A recent article in Georgia Today entitled “India through the eyes of Georgian children” described an exhibition, which was hosted by Bharatma, a Georgian-Indian cultural organization established 20 years ago, in which young Georgian public school students displayed artwork portraying their visions of Indian culture. This organization receives funding from the Indian Embassy to Armenia and Georgia (located in Yerevan) and seeks to foster mutual Georgian-Indian understanding. The exhibition sparks further interest in Georgians' perceptions not only of distant, far-away India, but also on the growing minority of Indians in Tbilisi.
The website for the Indian Embassy to Armenia and Georgia draws historical links between Georgia and India in a cursory summary of India-Georgia bilateral relations. This overview alludes to ties in literature and trade, as well as centuries-old connections dating back to the Mughal era during which Georgians were believed not only to have occupied rather high positions in the Courts but also to have married into the Mughal imperial family.
Currently, a number of Indians reside in Tbilisi as students at Tbilisi State Medical University as well as professionals working for Indian companies with office locations in Georgia. Although, there seem to be both historical and current close ties between Georgians and Indians, it would be interesting to explore specific attitudes of Georgians towards Indians. The recent 2010 Caucasus Barometer included two questions that provide some fascinating insights on Georgians’ approval on doing business with Indians and on Georgian women marrying Indians.
This first figure reveals some interesting findings, particularly that Georgians approve doing business with Ukrainians more than with other groups selected for comparison. While Georgians’ approval of doing business with Indians (60%) does not fare particularly well, it is also, rather strikingly, comparatively not that bad, with just 4% lower than Armenians. Perhaps these figures could reflect some historical ties or a familiarity with Indian culture through exposure to Bollywood films. That the approval percentage is not even higher for Indians could feasibly be a function of a variety of factors, including xenophobia and the fear of foreigners taking Georgians’ jobs.
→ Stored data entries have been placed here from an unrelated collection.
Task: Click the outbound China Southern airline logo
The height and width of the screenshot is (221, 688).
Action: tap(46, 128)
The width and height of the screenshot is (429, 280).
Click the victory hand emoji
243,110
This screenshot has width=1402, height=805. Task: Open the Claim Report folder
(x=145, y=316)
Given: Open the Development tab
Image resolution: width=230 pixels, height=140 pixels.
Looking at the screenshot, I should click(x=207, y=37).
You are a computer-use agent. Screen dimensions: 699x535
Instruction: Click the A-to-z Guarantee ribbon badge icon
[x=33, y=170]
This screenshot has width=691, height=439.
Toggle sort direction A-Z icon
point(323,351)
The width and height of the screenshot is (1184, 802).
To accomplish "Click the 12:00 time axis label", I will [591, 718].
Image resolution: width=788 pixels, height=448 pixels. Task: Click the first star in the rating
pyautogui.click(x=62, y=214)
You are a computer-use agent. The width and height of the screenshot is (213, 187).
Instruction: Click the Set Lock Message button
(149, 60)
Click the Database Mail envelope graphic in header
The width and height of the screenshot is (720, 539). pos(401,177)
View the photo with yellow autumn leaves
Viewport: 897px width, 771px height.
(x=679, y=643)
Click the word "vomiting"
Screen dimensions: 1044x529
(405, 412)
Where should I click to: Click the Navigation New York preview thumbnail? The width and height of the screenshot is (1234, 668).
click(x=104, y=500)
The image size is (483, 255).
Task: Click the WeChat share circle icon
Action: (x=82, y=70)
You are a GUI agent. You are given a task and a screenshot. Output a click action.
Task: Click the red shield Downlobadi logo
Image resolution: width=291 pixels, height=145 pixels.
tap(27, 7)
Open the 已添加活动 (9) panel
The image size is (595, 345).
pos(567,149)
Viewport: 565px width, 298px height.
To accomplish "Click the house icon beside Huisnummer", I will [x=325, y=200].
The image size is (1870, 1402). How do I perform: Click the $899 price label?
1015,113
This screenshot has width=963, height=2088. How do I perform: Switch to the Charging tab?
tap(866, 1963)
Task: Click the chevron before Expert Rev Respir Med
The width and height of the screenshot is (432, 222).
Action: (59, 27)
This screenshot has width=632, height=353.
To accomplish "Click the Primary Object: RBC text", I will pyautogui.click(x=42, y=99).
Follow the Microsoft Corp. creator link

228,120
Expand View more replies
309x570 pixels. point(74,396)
The figure below presents a much more differentiated, stark picture. In this case, it is evident that a relatively low percentage of Georgians approve of Georgian women marrying Indians. However, data shows that Turks do not garner more approval, nor do the Chinese, who receive even less approval. There are many forces that could conceivably be at play here. For example, religion could be a major factor influencing approval rates, as could a common Soviet history. Geography could also be a viable explanation, as Georgians outside of Tbilisi or urban settlements might not have any interaction with local Indian and Chinese populations. This could potentially render them more foreign to Georgians. Then again, increased interaction might not necessarily be associated with higher approval ratings on doing business or Georgian women marrying Indians.
Understanding any effects of a burgeoning Indian community on Georgians’ approval for doing business or Georgian women marrying Indians would necessitate some kind of analysis over time. Without such, it is difficult to make any firm conclusions. However, upon first glance, this data shows some interesting overall, general attitudes. What could be some other speculations based on this data? We welcome your thoughts!